The city of New Orleans rang in Confederate Memorial Day on Monday by removing its most controversial, racially charged monument to the Battle of Liberty Place.
Under the cover of darkness around 2 a.m., a crew in bulletproof vests, helmets and masks and covered by snipers on a parking deck began their work.
The memorial was erected to honor members of the Crescent White League, who revolted against the city’s and Louisiana’s racially integrated police force and militia respectively.
“In New Orleans we should truly remember all of our history, not some of it,” Mayor Mitch Landrieu said in front of the city’s memorial to fallen officers later in the day. “And that means we will no longer allow the Confederacy to literally be put on a pedestal in the heart of our city.”
Landrieu read the names of the officers killed by white supremacists in the revolt, commemorated by a monument to the “lost cause of the Confederacy” as he called it.
Mississippi and Alabama still close government offices for Confederate Memorial Day, as does Georgia though it removed any reference to the Confederacy. South Carolina celebrates the holiday, but in May.

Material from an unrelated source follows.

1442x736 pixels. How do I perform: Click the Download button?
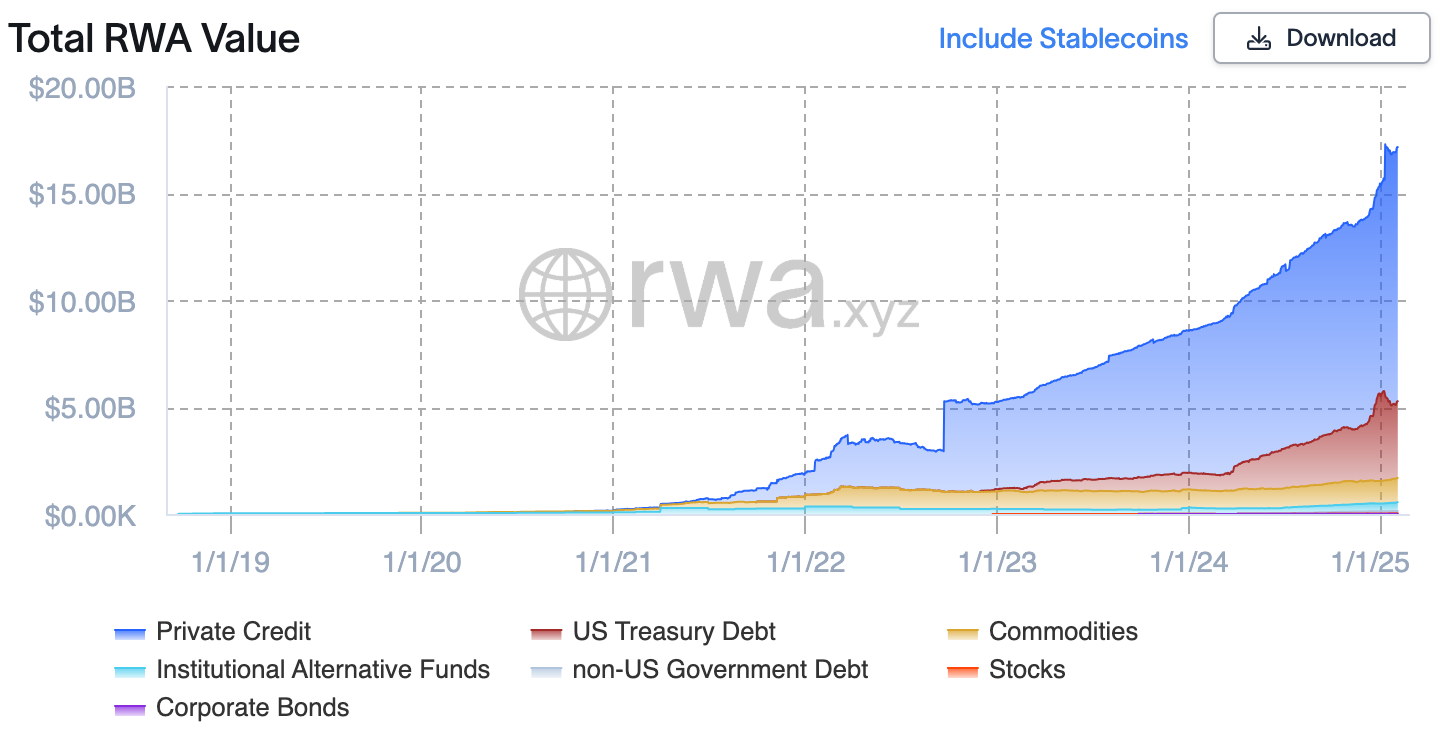coord(1321,39)
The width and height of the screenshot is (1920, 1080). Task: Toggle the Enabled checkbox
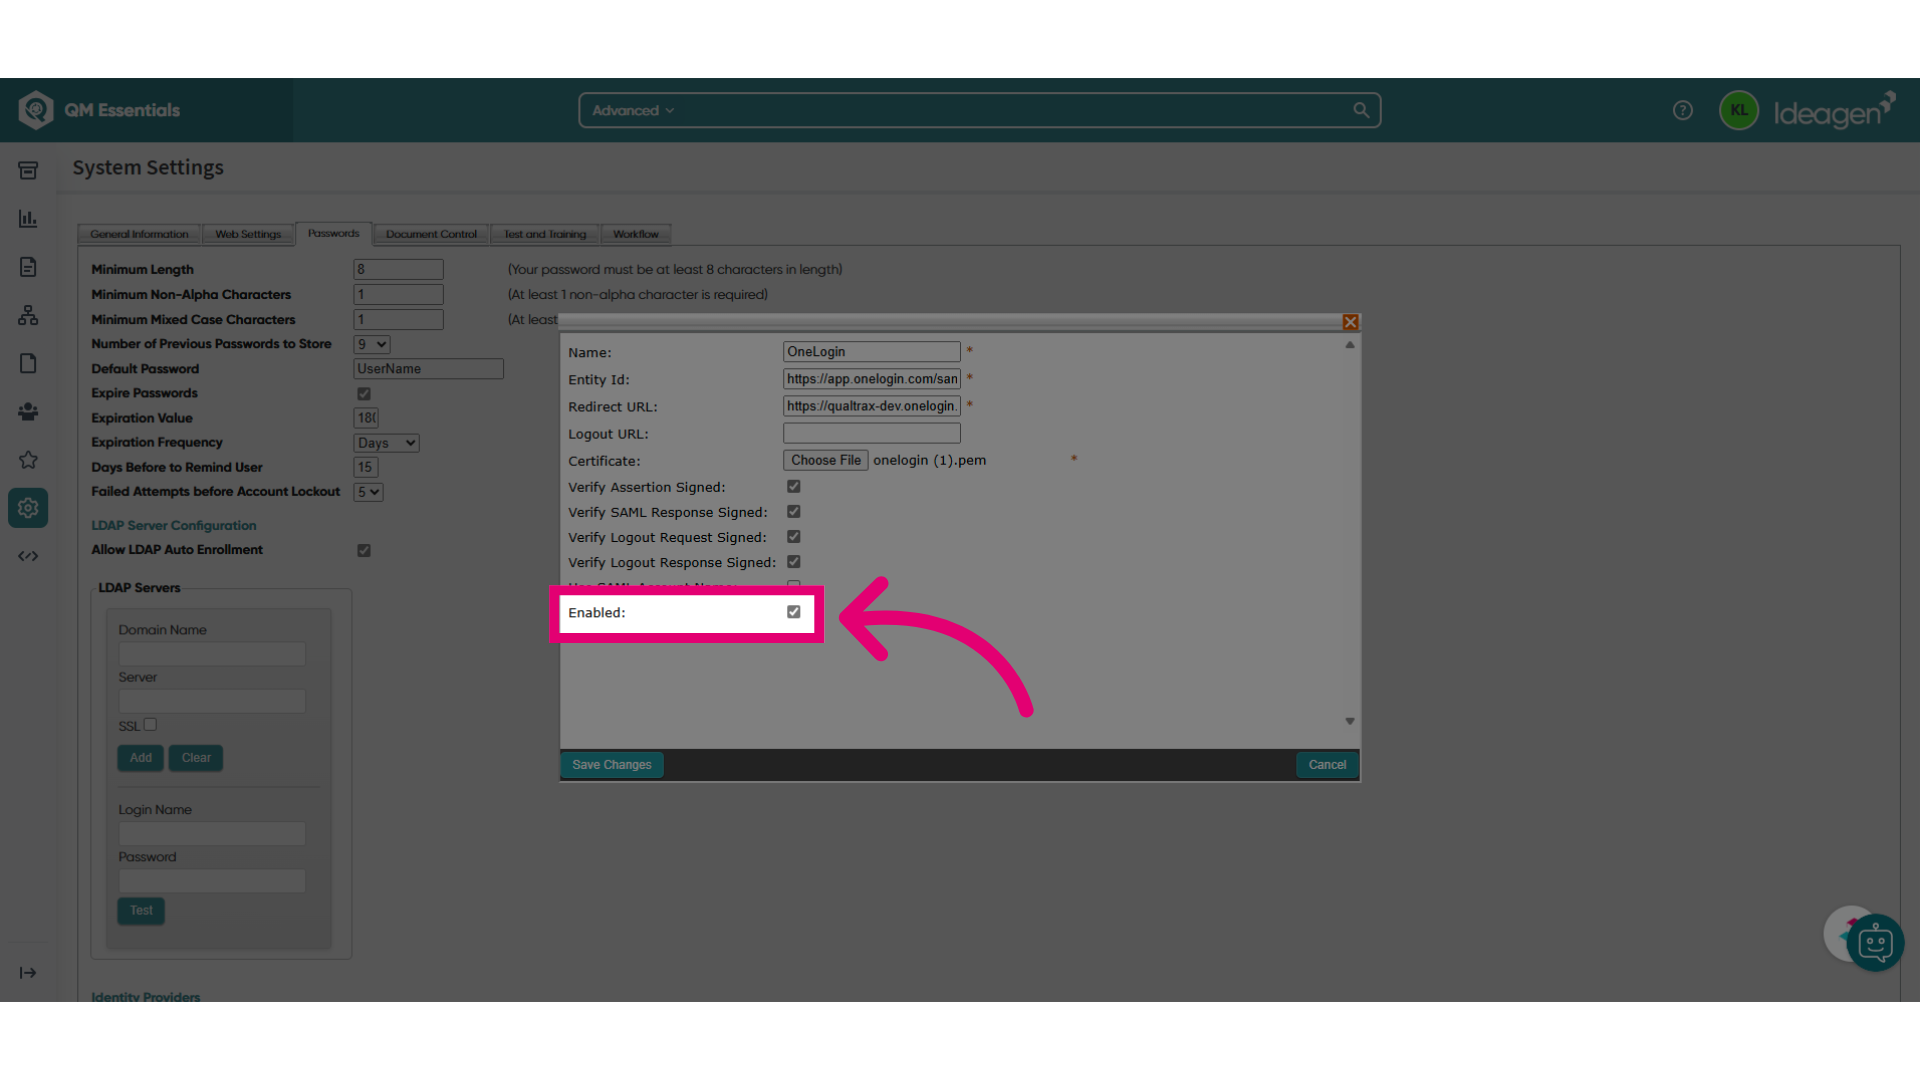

Removing just four of the city’s 20-plus contested monuments took a lengthy federal court tussle, and details on “sooner-than-later” removal of the other three are being kept under wraps—though the funding is in place.
“Due to the intense level of threats and intimidation by those who seek to keep these statues standing, we will not be sharing these details now or in the future,” Landrieu said. “But let me be clear, we will not be deterred.”
Dave Nyczepir is a News Editor at Government Executive’s Route Fifty and is based in Washington, D.C.